What is being asked => Copy out the lines beginning with the one that contains "Given: Tap the battery status icon" and ending with the last line below, exactly as they stand. Pictures are not copied.

---

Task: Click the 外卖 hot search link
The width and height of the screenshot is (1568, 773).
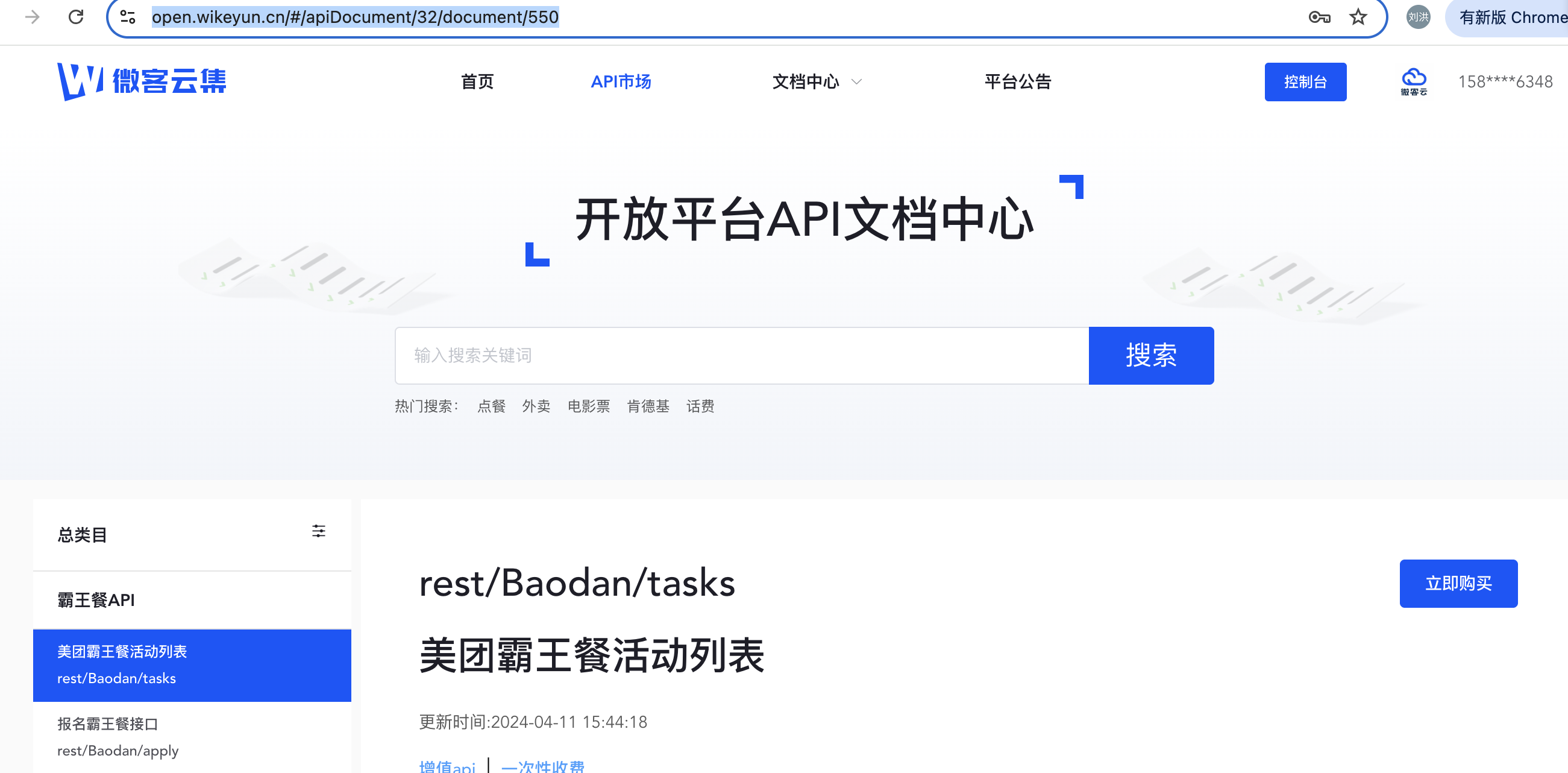Action: (x=536, y=406)
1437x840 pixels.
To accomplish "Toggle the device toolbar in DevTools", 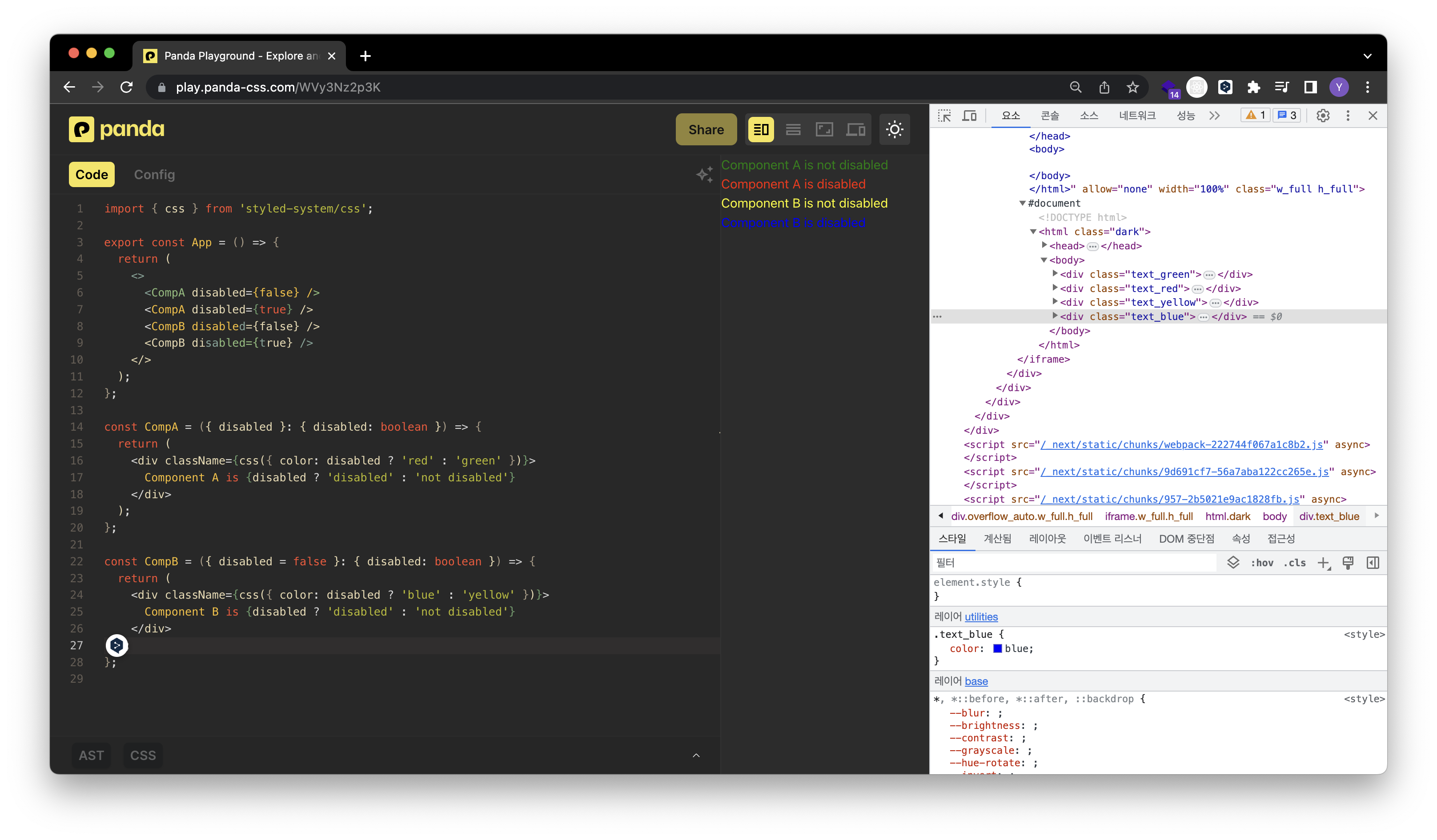I will pos(969,115).
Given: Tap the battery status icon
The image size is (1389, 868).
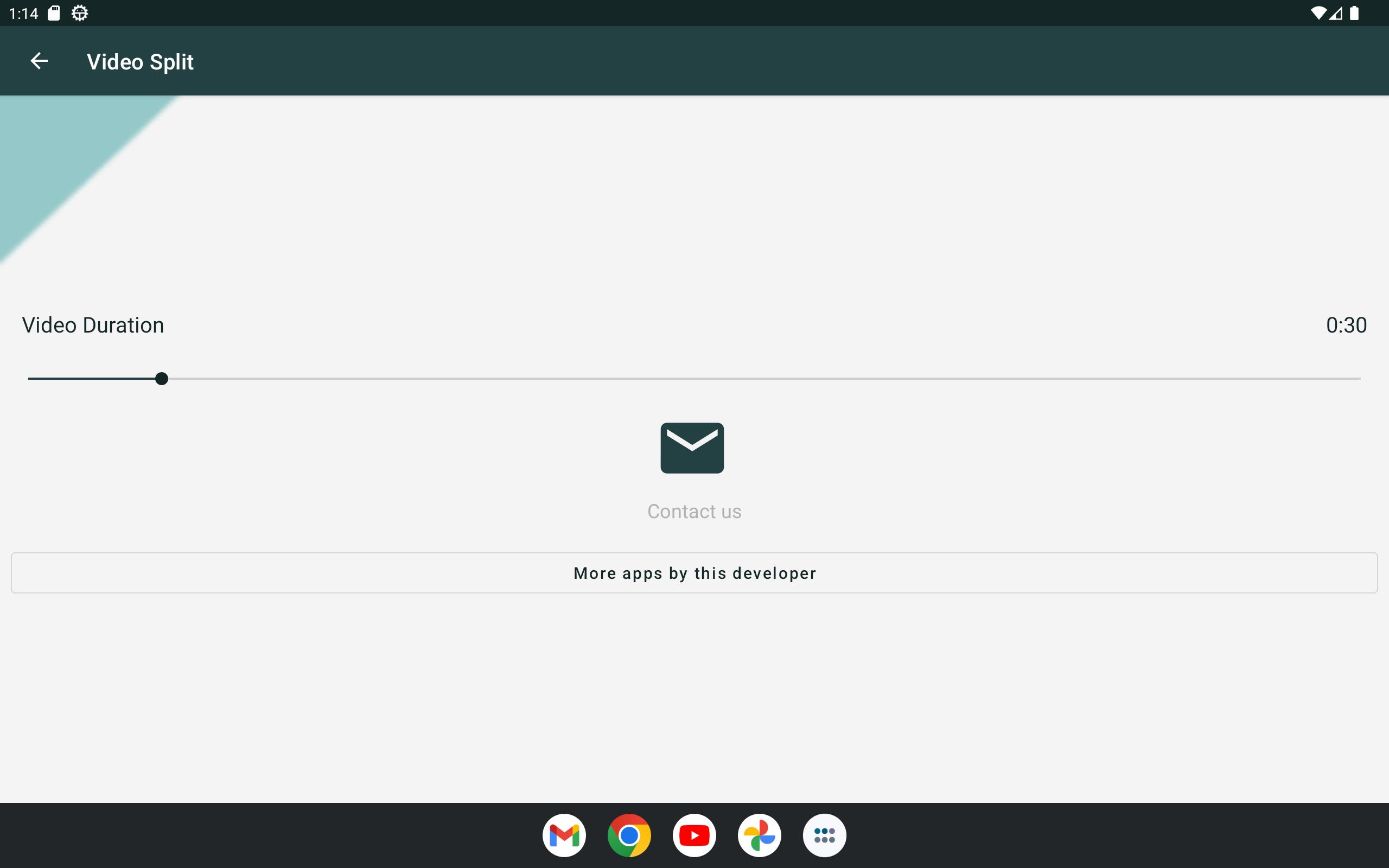Looking at the screenshot, I should 1354,13.
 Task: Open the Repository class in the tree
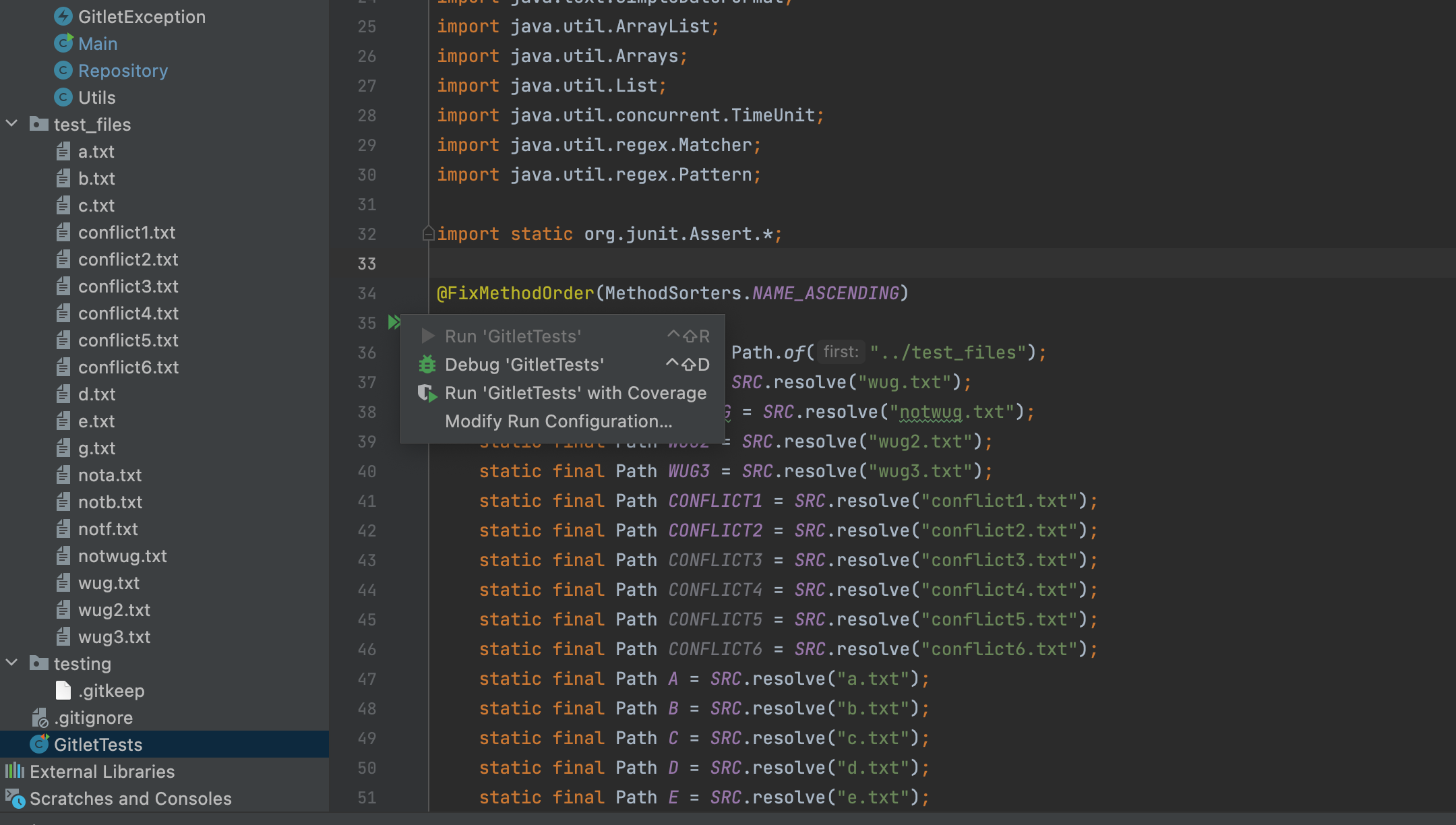pos(123,70)
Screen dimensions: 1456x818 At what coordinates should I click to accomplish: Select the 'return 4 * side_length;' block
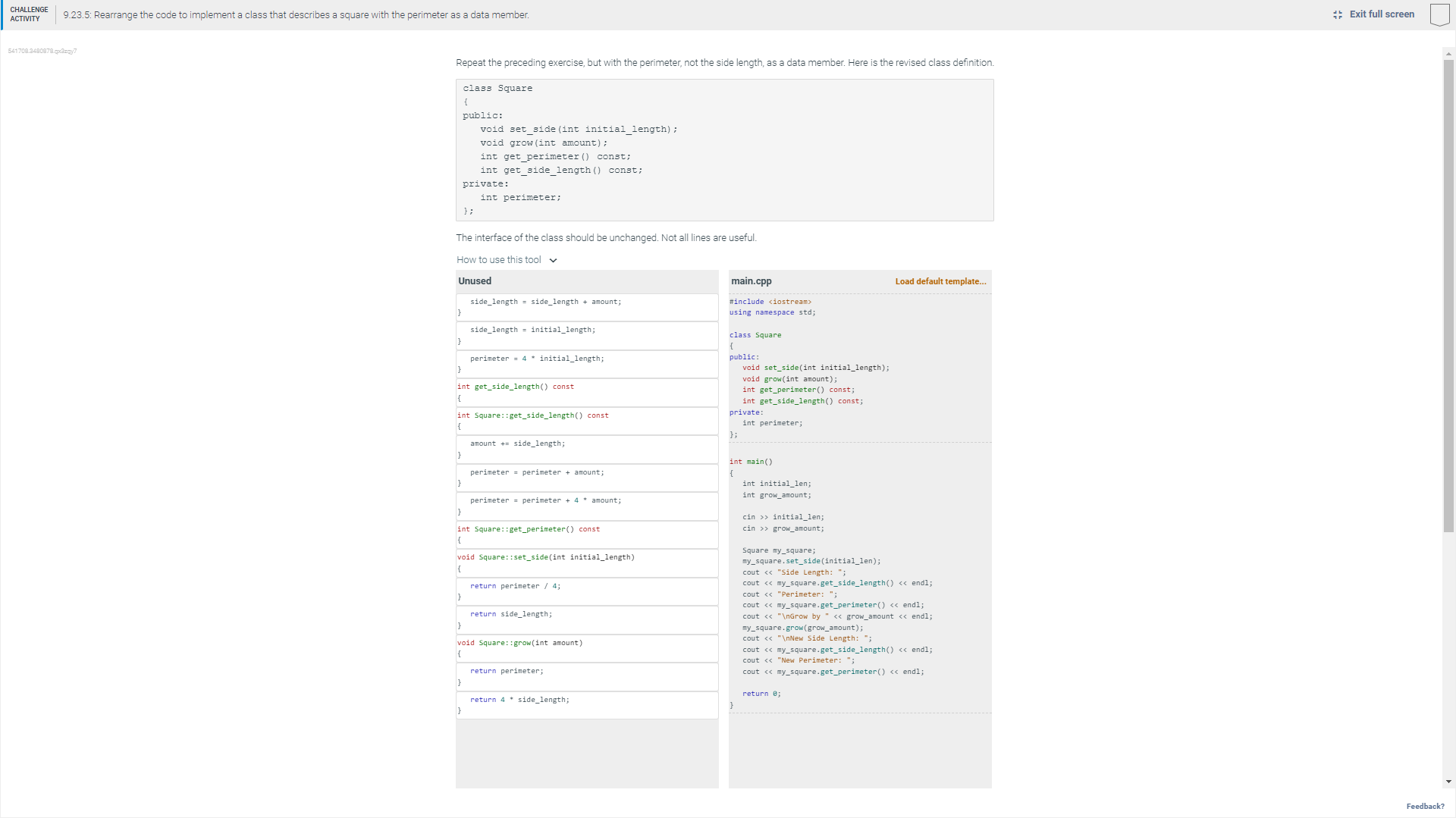click(588, 705)
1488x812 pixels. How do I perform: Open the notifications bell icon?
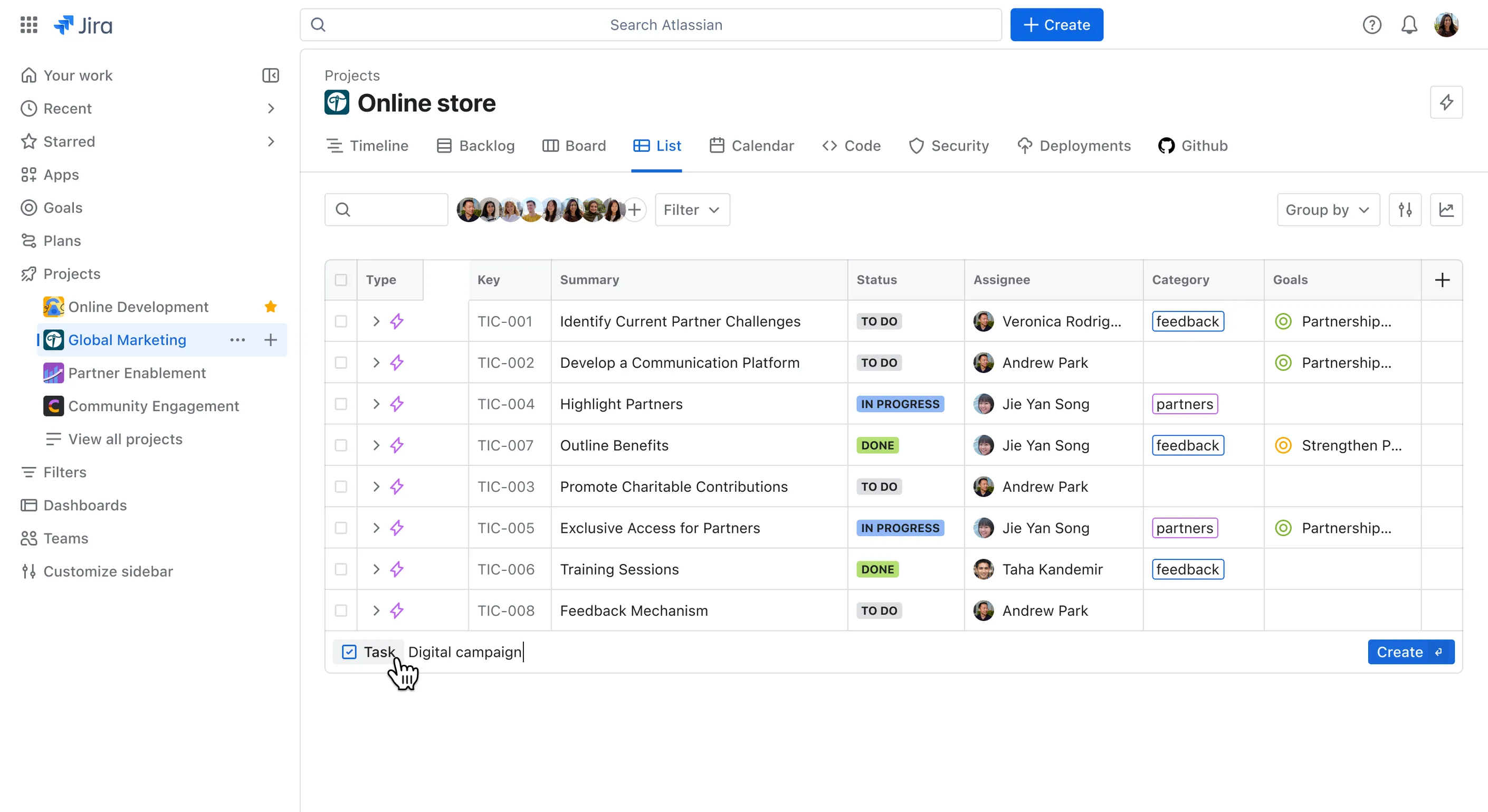1409,25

---

Result of this exercise =>
Given: Tap the battery status icon
The image size is (1389, 868).
Looking at the screenshot, I should 1354,13.
 Task: Open the Repository class in the tree
pos(123,70)
Screen dimensions: 1456x818 At what coordinates should I click to accomplish: Select the 'return 4 * side_length;' block
click(588, 705)
1488x812 pixels. How do I perform: Open the notifications bell icon?
1409,25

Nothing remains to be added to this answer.